1.2 - Price, income, cross elasticities of demand Flashcards
how markets work
what is price elasticity of demand (PED)?
The responsiveness of demand to a change in price of the good
> responsiveness is
different for different
types of goods
how do you calculate PED?
= % change in quanitity demanded / % change in price
What does a PED value of 0 mean?
- Perfectly inelastic
> The QD is completely unresponsive to a
change in P
> Demand curve is a vertical line
What does a PED value between 0 - 1 mean?
- Relatively inelastic
> Quantity demanded changes by a smaller percentage than price so demand is relatively unresponsive to price
> Steep demand curve
What does a PED value of 1 mean?
- Unitary elastic
> percentage change in QD is exactly equal to percentage change in price
> demand is a reciprocal curve
What does a PED value >1 mean?
- Relatively elastic
> Quantity demanded changes by a larger percentage than price so demand is relatively responsive to price
> demand curve is more sloping
What does a PED value of ∞ mean?
- Perfectly elastic
> change in price means quantity demanded falls to zero so demand is extremely responsive to price
> demand curve is a horizontal line
What factors influence PED?
- Availability of substitutes
> high availability of substitutes results in a higher value of PED (relatively price elastic)

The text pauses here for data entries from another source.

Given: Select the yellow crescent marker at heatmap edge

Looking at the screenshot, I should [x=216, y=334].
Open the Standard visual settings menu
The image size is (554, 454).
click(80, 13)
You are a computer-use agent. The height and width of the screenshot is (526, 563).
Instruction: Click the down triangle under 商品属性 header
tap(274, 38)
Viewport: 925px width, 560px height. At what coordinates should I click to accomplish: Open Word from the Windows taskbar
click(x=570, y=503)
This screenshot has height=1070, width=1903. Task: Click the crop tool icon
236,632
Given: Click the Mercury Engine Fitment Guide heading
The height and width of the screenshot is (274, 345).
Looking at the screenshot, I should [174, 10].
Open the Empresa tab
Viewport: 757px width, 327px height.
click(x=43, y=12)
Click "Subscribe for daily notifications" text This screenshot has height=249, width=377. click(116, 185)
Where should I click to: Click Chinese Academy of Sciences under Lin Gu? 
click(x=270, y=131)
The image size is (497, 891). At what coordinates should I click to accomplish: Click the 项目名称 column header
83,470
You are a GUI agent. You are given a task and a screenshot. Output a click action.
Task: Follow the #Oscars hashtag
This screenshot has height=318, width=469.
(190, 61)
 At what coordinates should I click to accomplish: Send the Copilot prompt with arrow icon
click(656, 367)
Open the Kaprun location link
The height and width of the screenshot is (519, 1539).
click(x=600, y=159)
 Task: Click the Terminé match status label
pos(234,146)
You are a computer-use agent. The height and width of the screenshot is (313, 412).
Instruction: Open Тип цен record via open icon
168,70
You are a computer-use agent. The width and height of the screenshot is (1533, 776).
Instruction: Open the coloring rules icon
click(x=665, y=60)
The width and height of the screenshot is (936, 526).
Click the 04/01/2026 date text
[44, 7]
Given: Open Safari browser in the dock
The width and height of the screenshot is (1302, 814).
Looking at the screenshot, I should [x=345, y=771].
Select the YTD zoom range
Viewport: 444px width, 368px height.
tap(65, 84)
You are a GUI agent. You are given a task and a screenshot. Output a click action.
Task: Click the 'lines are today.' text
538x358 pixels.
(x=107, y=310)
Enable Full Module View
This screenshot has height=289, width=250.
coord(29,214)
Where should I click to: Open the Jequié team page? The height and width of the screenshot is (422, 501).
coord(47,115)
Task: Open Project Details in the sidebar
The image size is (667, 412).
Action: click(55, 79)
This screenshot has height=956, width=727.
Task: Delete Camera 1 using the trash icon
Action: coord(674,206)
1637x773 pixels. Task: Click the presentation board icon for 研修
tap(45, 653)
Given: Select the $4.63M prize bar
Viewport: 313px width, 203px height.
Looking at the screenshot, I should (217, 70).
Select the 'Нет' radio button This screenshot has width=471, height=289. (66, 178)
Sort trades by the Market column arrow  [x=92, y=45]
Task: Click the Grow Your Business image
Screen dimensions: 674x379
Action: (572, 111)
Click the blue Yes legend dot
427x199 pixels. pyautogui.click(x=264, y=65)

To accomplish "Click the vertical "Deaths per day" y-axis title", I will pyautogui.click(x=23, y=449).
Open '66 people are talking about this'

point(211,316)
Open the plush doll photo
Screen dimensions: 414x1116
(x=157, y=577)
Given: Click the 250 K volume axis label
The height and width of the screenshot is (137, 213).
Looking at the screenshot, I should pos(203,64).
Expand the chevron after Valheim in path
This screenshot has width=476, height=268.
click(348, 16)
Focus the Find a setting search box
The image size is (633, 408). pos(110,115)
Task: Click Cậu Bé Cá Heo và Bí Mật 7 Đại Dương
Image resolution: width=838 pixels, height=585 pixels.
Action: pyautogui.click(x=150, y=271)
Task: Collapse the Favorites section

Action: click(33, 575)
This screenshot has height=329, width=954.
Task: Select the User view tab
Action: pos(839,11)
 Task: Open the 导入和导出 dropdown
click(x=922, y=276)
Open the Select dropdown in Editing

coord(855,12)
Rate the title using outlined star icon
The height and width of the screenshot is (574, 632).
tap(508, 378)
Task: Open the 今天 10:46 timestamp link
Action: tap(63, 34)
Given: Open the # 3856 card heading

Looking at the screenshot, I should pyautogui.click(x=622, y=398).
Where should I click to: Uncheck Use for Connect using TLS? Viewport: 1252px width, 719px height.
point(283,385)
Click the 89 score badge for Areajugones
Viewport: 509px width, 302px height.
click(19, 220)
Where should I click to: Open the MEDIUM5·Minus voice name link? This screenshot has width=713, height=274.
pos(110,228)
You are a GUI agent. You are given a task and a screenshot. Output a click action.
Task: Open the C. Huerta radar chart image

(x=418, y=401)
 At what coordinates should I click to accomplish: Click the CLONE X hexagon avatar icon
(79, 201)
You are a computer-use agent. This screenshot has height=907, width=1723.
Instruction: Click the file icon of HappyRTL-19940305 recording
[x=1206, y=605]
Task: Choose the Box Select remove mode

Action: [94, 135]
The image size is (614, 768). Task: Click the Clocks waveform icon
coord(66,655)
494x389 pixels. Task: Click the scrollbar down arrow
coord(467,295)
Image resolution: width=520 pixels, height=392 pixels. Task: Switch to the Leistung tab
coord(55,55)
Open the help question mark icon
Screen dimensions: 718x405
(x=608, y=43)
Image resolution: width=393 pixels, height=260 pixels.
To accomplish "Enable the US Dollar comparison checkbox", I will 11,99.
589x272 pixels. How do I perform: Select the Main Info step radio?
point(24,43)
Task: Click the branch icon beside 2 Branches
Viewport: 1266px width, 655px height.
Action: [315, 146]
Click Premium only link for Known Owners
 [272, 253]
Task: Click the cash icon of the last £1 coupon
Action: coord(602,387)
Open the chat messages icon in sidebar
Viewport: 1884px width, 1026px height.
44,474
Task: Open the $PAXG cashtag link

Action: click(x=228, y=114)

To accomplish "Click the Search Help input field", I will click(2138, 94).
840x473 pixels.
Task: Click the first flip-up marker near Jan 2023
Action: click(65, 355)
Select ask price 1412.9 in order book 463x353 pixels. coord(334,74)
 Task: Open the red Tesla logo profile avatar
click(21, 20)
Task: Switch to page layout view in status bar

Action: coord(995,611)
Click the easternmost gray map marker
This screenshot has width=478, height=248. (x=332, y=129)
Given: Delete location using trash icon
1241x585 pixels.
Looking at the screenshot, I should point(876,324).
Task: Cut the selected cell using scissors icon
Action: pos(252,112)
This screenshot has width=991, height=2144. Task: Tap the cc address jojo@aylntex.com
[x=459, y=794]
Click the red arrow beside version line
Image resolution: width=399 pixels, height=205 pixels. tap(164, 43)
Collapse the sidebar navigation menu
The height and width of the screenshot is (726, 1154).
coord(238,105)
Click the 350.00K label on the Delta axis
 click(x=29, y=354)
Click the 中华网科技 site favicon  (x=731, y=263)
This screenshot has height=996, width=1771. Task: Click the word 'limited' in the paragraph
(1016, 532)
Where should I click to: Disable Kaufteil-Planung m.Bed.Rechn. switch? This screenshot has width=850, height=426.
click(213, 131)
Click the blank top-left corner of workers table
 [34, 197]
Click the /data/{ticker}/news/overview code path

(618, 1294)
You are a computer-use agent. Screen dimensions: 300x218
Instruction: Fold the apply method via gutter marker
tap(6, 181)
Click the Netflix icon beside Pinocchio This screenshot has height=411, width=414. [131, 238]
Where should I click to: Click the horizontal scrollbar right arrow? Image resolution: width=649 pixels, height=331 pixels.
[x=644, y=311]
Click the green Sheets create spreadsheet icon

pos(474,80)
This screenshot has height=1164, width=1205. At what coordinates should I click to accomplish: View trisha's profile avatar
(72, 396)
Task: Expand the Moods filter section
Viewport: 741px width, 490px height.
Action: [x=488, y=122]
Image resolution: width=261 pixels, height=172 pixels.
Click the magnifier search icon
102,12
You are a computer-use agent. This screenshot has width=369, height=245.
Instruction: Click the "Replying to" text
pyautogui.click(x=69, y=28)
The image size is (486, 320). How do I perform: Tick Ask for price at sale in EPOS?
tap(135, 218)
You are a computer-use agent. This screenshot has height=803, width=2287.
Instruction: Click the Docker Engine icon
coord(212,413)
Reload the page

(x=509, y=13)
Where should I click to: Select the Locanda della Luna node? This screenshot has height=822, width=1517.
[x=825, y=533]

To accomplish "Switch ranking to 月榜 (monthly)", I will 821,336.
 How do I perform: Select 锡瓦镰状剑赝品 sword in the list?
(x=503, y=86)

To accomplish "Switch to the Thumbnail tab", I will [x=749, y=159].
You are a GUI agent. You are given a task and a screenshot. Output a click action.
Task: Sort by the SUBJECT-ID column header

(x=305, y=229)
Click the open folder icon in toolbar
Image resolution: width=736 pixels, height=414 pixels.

> if there are no substitutes, PED is inelastic because people have to buy that good - no alternative. - Addictiveness of the product
> addictiveness turns products into necessities and habitual consumption, resulting in a low value of PED (relatively price inelastic)
> despite high prices, consumers will pay to fulfill their additions. - Price of product as a proportion of income
> the lower the proportion of income the price represents, the lower the PED value will be.
> Consumers are less responsive to price changes on cheaper products (relatively price inelastic) - Time period
> In the short term, consumers are less responsive to price increases, resulting in a low value of PED (relatively price inelastic). > Over a longer time period, consumers may feel the price increase more and find it easier to look for substitutes, resulting in a higher value of PED (relatively price elastic) - Necessity
> If a consumer needs something the demand curve will be inelastic because they need to buy the good even if prices rise
What is income elasticity of demand (YED)?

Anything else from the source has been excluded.